La dicitura originaria sosteneva che a patto di assicurare equilibrio tra entrate ed uscite, anche le regioni a statuto ordinario possono ottenere ulteriori competenze e legiferare in materia di giudici di pace, istruzione, politiche attive del lavoro, istruzione e formazione professionale, valorizzazione dei beni culturali, governo del territorio. Deve però "abilitarle" una legge nazionale. In ottobre il Senato ha approvato un emendamento che estende questa chance alle politiche sociali, in merito alle quali le regioni potranno dettare disposizioni generali e comuni, e al commercio con l'estero. Il governo viene incontro in parte a regioni come la Lombardia, che per fine maggio ha indetto un referendum per chiedere allo Stato l'attribuzione di ulteriori forme e condizioni particolari di autonomia, "con le relative risorse" (qui però l'obiettivo è trattenere il 75% delle tasse). E' prevista in ogni caso una specifica clausola di salvaguardia a tutela dell''unità giuridica o economica della Repubblica o dell''interesse nazionale quando una legge regionale dovesse "divergere".

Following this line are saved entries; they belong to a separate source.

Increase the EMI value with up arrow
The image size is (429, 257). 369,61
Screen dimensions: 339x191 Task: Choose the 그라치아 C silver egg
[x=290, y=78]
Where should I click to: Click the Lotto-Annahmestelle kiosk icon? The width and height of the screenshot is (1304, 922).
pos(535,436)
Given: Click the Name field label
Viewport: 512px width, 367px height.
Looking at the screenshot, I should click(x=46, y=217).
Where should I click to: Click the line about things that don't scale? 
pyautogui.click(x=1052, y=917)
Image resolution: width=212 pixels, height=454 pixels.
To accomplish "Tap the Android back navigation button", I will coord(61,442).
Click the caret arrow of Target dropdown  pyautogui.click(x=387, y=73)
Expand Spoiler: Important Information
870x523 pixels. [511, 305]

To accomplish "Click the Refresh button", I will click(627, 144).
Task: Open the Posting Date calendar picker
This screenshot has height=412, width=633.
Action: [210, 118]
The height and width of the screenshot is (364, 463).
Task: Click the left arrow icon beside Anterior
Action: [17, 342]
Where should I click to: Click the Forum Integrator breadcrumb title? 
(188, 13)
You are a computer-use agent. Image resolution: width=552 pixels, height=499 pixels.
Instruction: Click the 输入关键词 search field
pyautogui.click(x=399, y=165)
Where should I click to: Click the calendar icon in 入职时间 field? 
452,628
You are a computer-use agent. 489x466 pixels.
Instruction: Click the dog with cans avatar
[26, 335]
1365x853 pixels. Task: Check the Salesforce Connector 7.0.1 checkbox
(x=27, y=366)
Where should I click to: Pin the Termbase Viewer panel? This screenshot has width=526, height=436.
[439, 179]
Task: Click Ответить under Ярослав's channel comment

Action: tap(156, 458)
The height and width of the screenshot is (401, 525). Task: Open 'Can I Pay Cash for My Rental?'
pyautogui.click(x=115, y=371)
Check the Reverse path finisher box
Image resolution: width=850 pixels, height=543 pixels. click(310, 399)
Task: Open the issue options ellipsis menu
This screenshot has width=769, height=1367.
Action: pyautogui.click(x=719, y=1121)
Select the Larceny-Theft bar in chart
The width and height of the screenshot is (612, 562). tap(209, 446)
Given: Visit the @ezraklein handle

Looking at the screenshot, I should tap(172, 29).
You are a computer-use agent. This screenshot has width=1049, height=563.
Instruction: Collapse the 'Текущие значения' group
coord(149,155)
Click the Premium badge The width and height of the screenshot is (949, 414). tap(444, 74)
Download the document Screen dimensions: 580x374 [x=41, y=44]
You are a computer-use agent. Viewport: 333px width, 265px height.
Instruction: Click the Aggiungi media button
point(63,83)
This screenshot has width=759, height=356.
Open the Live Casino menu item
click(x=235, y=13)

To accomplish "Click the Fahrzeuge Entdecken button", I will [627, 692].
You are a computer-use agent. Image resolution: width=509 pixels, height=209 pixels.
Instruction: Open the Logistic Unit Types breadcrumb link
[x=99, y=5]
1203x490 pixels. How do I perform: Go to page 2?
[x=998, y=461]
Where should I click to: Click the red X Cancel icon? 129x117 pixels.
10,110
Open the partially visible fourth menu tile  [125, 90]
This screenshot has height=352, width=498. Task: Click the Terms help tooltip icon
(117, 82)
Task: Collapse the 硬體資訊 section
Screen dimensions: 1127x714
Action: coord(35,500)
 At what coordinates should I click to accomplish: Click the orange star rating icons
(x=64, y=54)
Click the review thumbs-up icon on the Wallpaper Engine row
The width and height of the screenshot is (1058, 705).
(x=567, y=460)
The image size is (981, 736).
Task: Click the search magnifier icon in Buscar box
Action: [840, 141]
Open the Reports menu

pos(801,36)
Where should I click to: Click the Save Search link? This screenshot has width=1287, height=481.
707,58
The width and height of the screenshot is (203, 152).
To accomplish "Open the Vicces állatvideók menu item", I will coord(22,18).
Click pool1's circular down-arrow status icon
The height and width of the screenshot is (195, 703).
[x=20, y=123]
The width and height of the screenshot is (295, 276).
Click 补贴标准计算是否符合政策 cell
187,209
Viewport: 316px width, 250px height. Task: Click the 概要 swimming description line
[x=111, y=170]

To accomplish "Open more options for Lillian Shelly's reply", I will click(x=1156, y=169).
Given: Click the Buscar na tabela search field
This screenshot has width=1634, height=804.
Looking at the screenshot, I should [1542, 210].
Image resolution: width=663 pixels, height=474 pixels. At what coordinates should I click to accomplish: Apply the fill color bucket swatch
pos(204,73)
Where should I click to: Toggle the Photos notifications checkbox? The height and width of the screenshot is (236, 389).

Nell'articolo 117 verranno eliminate le materie soggette a legislazione concorrente sulle quali sono fiorite in questi anni dispute tra stato e regioni in Corte Costituzionale. Altro "pezzo forte" della riforma è il Senato che scende da 315 a 100 componenti e diventa essenziale per le leggi che attengono i rapporti tra stato e regioni e tra normative italiane ed europee, mentre diventa solo propositivo per le altre leggi sulle quali la camera avrà l'ultima parola; solo la Camera inoltre potrà dare la fiducia ai governi. Il nuovo Senato sarà composto da 95 onorevoli eletti dai consigli regionali, ripartiti in base al peso demografico delle regioni, e 5 nominati dal Capo dello Stato. Il Senato sarà pari alla Camera solo negli iter d'approvazione delle riforme costituzionali. La Corte Costituzionale con nuova composizione (tre membri della camera due del senato cinque nominati dal Presidente della Repubblica e cinque espressione del potere giudiziario ordinario e amministrativo) potrà intervenire, sempre su richiesta, con un giudizio preventivo sulle leggi che regolano elezioni di Camera e Senato.